Na margem do meu rio

eu posso estender um tapete

e sobre ele colocar o perfume de rosas

que não tive coragem de dar no dia dos namorados,

e ai nascerão outras rosas ao redor dele

e os espinhos farão sangrar do meu coração

o amor que tingirá o rio de vermelho

e transformará o crepúsculo no maior espetáculo da terra.

Posso sim convocar os meus antepassados

para assistir a minha formatura de poeta

e jantar comigo no túmulo de um amigo

que partiu antes da hora.

Posso também harmonizar o movimento dos meus dedos

com o pulsar das tuas veias

para juntos sobrevivermos ao terremoto

das paixões incontidas.

Posso cantar diante de um berço vazio,

pois em algum lugar da minha infância

alguém me fez dormir com canções de ninar.

Posso reconstruir o mundo que ficou lá atrás

e voltar à poesia dos meus oitos anos,

quando os sonhos eram reais e o tempo não existia.

Eu posso falar da angústia sem perder a esperança,

sabendo que a dança não precisa acabar

com o final da música,

pois enquanto o coração bater

sempre haverá um ritmo para alegrar a vida.

Posso transpor para o meu harém as prostitutas

e despi-las de seus trajes rotineiros,

dando-lhes em troca novos vestidos,

os quais só poderão ser vistos por clientes especiais,

ou seja, os poetas.

Posso me embriagar com o perfume do teu corpo

para sair aos tropeços nas tuas avenidas sinuosas

e cair no fosso onde as paixões se misturam

para dar sentido a vida.

Eu posso transpor o limite da fantasia

para trazer de volta o cheiro da terra molhada,

o aroma das flores fecundadas pelas abelhas

e o perfume paradisíaco dos cajueiros floridos.

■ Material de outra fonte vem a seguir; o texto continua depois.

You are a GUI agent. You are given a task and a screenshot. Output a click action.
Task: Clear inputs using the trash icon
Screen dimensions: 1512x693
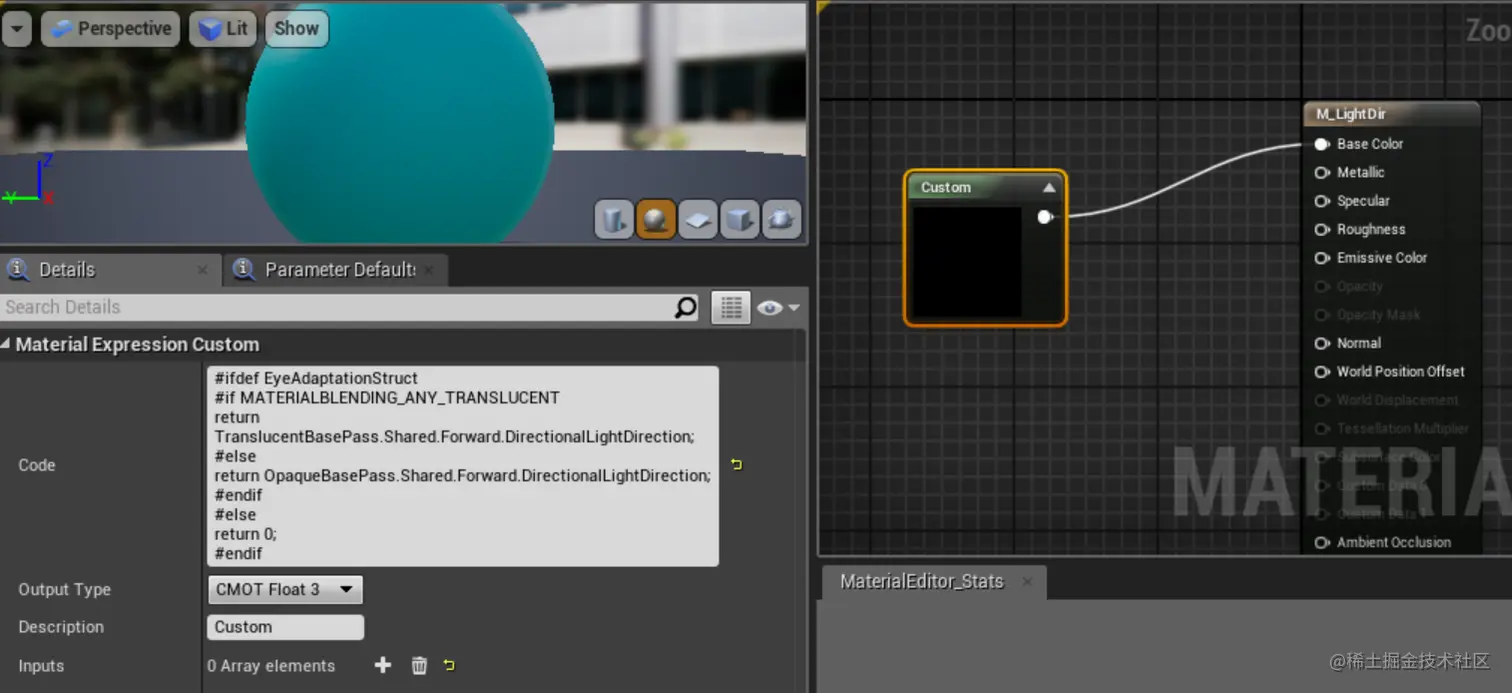click(418, 665)

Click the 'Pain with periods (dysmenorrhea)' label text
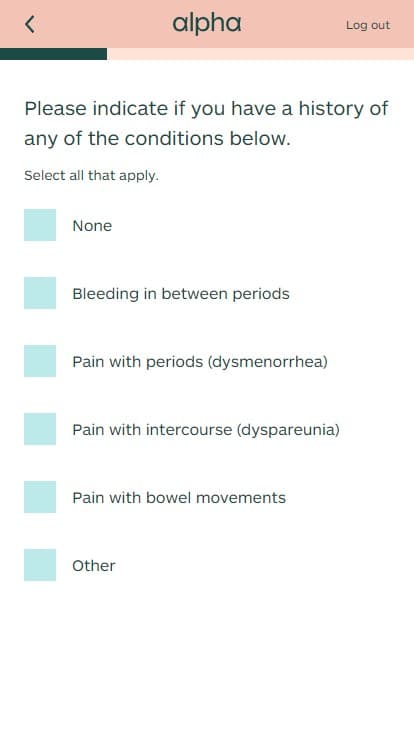(x=200, y=362)
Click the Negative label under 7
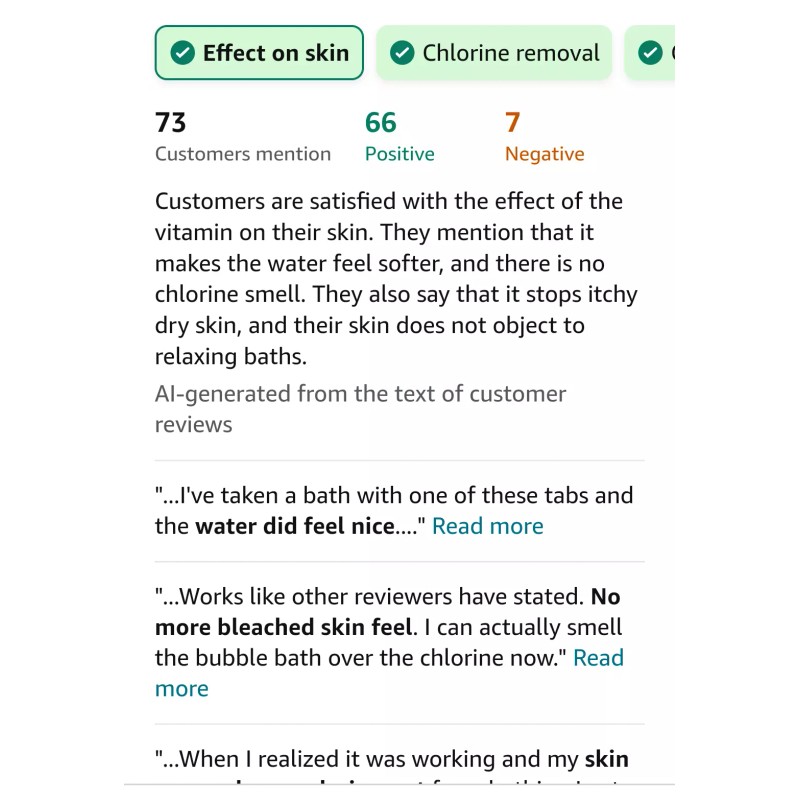This screenshot has height=800, width=800. pyautogui.click(x=544, y=154)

Posso juntar-me aos super-heróis da minha infância

para erguer uma barricada

a me separar do mundo dos adultos

obscurecidos por suas verdades e por seus deuses de papel.

A mim, mísero mortal,

foi dado o poder de ressuscitar sonhos perdidos,

decifrar os enigmas das palavras

que se escondem nas mentes dos loucos e das crianças.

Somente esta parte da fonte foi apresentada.